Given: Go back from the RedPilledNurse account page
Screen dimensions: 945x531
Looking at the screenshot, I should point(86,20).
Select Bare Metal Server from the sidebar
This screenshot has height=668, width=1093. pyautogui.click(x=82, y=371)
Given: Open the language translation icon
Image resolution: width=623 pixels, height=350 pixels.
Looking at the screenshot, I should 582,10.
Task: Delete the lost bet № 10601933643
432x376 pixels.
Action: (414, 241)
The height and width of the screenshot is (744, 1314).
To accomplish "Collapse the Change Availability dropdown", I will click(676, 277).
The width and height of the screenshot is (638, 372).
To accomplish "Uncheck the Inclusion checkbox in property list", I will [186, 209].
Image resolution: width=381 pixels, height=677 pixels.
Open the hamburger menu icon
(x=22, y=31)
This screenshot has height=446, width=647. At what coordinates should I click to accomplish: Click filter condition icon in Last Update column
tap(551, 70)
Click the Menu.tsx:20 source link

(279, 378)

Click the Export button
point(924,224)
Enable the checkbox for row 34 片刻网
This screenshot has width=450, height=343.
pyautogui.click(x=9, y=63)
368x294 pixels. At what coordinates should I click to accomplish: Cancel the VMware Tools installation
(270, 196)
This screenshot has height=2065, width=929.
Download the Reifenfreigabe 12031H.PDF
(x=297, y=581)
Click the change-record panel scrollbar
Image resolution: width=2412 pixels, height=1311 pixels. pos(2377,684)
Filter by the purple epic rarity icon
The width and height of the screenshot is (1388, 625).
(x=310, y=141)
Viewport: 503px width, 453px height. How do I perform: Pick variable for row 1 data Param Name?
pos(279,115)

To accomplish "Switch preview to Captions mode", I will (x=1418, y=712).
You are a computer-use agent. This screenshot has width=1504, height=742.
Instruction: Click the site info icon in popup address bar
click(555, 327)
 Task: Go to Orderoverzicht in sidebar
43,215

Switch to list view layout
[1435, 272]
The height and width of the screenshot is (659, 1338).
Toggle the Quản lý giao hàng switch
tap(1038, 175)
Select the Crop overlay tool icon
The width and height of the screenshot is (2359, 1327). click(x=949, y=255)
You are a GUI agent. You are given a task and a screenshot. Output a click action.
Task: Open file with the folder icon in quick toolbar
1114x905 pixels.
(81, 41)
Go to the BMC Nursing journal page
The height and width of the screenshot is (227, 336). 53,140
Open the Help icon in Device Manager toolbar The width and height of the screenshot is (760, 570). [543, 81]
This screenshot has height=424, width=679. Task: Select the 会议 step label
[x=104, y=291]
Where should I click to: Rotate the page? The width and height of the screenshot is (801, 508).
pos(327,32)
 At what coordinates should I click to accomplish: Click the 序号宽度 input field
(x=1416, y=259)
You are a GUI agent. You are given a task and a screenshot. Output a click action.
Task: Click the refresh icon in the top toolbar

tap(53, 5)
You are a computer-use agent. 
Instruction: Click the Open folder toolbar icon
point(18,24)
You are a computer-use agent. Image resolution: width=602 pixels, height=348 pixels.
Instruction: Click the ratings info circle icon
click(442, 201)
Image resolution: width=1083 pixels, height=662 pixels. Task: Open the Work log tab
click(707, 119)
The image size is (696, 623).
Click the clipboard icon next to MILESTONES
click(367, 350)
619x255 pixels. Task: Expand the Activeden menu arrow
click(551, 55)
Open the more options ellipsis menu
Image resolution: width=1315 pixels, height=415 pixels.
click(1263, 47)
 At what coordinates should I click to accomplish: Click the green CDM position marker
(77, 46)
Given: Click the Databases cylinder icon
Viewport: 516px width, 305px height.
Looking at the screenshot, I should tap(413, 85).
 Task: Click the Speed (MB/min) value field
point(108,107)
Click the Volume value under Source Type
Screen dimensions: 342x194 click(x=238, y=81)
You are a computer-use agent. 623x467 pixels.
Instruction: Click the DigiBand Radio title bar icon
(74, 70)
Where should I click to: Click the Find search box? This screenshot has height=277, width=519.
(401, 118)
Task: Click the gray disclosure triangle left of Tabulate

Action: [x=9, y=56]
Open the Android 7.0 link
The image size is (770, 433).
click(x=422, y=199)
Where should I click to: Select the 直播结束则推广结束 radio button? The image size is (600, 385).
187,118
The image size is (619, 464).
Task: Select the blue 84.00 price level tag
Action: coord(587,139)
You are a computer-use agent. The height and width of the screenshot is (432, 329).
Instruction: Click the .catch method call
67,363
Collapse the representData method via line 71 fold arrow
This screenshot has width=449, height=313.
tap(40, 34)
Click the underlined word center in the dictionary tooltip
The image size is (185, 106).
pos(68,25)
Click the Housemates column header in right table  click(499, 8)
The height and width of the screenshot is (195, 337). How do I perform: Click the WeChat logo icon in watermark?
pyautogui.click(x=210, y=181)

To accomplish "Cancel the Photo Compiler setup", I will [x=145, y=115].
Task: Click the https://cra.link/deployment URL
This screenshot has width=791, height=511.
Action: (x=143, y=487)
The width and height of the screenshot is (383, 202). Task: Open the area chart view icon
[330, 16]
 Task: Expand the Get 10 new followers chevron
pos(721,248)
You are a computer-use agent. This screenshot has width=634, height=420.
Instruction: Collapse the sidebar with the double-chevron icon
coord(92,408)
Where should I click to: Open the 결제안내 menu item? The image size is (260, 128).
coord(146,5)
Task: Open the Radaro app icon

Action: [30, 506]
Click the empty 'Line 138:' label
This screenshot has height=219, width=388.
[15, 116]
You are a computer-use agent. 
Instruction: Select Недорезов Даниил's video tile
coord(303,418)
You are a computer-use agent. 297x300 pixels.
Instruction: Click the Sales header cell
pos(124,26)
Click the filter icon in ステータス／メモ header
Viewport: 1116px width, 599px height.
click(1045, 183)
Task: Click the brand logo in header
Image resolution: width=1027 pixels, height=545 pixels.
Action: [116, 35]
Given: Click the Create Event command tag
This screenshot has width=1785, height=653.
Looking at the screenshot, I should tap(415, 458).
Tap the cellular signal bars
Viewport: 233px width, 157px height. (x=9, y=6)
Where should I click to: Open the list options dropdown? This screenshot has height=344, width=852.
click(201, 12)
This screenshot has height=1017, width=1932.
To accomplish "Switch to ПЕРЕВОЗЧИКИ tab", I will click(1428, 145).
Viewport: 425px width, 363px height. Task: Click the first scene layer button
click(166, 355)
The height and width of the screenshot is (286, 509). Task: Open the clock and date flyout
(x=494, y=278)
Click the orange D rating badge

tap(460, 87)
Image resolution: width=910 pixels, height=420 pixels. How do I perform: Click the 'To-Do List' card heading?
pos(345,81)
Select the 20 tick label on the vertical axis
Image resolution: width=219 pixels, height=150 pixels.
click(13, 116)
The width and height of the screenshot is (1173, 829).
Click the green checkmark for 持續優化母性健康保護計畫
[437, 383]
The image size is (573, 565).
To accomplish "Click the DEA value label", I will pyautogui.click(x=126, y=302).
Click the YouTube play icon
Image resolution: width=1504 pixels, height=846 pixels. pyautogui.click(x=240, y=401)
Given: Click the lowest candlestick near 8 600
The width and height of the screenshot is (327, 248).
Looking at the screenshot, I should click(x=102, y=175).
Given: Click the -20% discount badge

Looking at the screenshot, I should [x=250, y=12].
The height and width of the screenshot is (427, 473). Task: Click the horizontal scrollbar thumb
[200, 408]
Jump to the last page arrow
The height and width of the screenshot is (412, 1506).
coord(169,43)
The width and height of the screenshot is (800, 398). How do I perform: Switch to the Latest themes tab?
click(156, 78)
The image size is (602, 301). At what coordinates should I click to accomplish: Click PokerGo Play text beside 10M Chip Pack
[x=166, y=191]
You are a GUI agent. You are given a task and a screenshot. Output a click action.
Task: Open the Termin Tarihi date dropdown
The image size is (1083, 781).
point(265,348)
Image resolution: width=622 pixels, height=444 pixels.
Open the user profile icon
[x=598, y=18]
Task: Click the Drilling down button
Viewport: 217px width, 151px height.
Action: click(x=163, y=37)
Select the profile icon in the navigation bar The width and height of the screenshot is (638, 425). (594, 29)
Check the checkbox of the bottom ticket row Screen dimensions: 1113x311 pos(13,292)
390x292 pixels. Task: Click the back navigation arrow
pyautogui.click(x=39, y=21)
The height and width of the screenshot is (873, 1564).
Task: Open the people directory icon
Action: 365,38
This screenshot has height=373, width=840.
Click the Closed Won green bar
********************
- TASK TO COMPLETE: Copy out the items above word for word, from the line holding "Click the Volume value under Source Type" through the line holding "click(x=422, y=199)", both included.

- TASK RESPONSE:
Click the Volume value under Source Type
Screen dimensions: 342x194 click(x=238, y=81)
You are a computer-use agent. 623x467 pixels.
Instruction: Click the DigiBand Radio title bar icon
(74, 70)
Where should I click to: Click the Find search box? This screenshot has height=277, width=519.
(401, 118)
Task: Click the gray disclosure triangle left of Tabulate

Action: [x=9, y=56]
Open the Android 7.0 link
The image size is (770, 433).
click(x=422, y=199)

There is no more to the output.